### Work required:
Return only the count of lines in the listing below where the word "computer" appears.

________

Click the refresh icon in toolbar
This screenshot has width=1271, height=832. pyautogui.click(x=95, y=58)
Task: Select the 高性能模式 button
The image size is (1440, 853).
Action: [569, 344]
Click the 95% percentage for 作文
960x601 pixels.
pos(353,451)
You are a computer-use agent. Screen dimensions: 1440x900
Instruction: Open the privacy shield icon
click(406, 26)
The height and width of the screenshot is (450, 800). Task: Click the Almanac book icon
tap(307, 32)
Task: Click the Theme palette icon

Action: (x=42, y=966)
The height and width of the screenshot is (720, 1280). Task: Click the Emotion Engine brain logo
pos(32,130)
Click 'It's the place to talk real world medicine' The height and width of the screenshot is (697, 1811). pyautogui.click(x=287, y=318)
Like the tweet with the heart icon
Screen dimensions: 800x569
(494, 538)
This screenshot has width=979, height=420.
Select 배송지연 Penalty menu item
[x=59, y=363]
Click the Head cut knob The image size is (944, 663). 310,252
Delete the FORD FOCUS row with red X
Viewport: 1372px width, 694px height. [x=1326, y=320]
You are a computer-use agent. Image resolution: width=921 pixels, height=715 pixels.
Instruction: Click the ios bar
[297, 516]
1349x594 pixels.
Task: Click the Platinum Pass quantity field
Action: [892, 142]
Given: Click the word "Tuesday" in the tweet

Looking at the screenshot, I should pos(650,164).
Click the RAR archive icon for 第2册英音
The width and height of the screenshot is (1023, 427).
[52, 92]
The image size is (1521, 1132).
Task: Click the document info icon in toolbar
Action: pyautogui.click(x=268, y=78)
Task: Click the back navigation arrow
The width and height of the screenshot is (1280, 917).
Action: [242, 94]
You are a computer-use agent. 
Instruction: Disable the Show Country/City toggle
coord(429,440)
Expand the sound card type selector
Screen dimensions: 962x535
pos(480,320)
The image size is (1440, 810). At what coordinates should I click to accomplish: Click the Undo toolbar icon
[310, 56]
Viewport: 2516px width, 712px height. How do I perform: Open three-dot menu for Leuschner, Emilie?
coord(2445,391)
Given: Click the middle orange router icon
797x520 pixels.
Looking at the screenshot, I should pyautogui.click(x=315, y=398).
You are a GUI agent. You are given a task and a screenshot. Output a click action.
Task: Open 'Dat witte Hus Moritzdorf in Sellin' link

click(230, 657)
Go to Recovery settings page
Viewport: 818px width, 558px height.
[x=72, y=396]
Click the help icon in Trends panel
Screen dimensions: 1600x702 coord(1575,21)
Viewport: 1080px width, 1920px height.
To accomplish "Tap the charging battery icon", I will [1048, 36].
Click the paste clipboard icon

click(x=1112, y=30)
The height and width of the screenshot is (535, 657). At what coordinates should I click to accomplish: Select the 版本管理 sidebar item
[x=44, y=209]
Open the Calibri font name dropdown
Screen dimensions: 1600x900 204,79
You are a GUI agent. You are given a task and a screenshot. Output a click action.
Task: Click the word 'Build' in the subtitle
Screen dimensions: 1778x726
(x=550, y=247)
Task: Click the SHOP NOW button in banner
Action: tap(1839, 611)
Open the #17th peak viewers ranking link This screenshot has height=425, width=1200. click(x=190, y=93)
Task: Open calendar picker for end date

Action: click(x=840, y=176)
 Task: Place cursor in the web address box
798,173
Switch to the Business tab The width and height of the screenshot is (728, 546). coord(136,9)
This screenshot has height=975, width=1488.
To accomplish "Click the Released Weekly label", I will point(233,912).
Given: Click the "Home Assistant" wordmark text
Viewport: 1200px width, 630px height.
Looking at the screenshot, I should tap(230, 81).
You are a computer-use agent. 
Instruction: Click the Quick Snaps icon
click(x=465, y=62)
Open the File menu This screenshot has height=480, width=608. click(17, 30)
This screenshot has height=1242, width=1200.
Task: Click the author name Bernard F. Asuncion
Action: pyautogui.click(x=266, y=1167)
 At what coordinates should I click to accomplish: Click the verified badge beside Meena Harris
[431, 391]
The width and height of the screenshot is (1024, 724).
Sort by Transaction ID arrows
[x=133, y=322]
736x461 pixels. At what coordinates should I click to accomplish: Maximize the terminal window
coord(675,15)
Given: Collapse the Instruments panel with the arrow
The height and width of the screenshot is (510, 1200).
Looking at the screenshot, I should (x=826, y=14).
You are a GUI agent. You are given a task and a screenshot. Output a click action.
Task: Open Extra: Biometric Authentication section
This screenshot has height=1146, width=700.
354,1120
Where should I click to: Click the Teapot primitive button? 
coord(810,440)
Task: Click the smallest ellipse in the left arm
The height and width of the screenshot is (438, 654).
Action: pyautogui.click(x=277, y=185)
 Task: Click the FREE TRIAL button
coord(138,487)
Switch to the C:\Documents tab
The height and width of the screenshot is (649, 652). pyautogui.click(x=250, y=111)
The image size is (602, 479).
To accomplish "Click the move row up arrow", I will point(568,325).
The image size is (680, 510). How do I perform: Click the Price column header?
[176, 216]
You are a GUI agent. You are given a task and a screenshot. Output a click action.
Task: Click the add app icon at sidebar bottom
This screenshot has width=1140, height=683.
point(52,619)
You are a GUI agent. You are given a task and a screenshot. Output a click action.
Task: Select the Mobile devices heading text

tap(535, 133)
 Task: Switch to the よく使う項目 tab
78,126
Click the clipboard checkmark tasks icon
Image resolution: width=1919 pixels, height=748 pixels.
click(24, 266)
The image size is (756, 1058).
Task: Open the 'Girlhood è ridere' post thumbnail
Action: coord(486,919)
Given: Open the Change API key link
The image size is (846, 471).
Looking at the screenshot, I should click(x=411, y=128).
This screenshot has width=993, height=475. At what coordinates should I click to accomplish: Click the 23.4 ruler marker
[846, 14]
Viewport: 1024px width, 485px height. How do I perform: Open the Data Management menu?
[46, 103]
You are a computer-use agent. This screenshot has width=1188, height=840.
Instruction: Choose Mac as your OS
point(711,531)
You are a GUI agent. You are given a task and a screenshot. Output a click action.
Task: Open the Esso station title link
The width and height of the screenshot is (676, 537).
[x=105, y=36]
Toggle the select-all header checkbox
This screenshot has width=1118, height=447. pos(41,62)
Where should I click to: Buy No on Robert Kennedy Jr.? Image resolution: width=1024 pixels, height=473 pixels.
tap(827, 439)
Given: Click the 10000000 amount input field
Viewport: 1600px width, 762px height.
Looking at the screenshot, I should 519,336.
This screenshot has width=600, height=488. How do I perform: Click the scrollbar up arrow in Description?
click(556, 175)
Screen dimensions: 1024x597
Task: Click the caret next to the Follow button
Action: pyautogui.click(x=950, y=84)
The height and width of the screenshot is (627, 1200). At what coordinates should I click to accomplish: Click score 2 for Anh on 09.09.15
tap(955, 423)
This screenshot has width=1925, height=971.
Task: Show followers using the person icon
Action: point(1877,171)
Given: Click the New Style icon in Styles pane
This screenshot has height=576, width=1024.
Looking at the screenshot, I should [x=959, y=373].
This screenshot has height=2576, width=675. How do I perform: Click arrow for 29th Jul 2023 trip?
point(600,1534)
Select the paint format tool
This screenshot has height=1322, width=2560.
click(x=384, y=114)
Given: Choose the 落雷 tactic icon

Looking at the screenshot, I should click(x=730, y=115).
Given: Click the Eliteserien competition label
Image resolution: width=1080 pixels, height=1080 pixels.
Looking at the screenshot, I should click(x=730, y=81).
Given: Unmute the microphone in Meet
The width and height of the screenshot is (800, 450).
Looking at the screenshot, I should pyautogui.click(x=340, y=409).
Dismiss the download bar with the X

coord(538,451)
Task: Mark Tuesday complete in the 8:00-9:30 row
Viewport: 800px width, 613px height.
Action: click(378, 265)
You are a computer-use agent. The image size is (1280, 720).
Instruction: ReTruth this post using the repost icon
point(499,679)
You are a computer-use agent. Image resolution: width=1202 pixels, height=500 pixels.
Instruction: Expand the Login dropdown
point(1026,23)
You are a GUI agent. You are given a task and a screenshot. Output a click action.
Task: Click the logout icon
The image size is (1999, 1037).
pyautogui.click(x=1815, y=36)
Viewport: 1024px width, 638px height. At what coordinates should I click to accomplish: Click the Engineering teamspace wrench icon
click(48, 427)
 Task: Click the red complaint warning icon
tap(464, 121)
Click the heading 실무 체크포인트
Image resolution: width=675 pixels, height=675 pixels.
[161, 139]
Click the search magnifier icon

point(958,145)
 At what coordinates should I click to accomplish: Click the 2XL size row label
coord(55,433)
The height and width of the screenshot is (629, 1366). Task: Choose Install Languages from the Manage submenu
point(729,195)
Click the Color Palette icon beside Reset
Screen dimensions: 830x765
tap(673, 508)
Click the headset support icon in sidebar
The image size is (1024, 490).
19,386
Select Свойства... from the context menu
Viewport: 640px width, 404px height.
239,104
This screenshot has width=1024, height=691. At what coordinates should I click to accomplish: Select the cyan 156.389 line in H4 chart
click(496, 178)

________

### Finished exercise:
7